I think that you probably want to make some arguments about how the riots that happened in London were not necessarily the result of one specific police action. Rather, they were reflective of a condition that had grown over time.
Most of the riots happened in neighborhoods that are economically depressed. Certainly, one can accept what the Prime Minister and others are suggesting in that the actions of the rioters were isolated "hoodlums" and isolated "law breakers." Yet, if one were to argue sociological realities of inequality as part of the reason for the riots, the analysis goes deeper than "bad apples:"
Tensions have been bubbling in Britain for some time, with the economy struggling to grow after an 18-month recession, one in five young people out of work and high inflation squeezing incomes and hitting the poor hardest.
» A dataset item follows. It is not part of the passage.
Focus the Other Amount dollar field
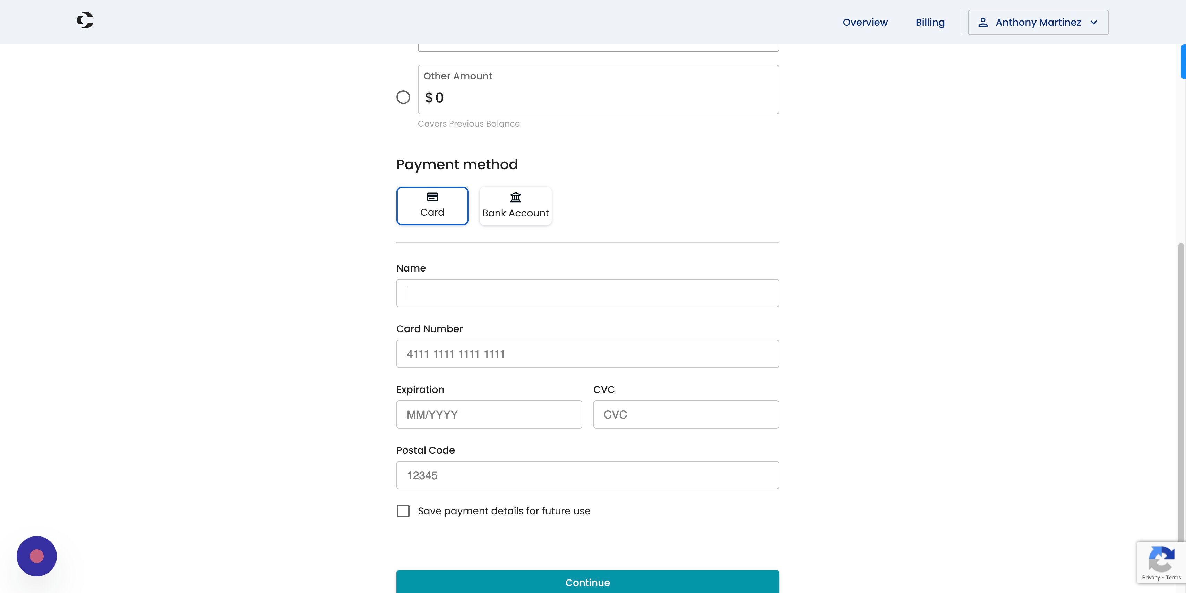The image size is (1186, 593). [x=598, y=89]
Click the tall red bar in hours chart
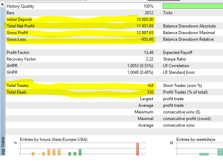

The "inequality" argument behind the riots would reside here. The economic problems that have been a part of the world state of affairs has impacted economically challenged neighborhoods more. All people have been challenged by the economic climate of the times, but those who live in areas that were already spread thin are finding more despair. Unemployment seems to be everywhere, but in areas where finding work was already a challenge, this is a condition that is even more pervasive. Add to this that these areas lost vital government funding, and the Prime Minister's opposition's argument that "cuts to police budgets had contributed to the escalation in violence" resonates even louder. The fundamental state of economic inequality helped to create the conditions where violence was not only a reality, but to some extent, inevitable.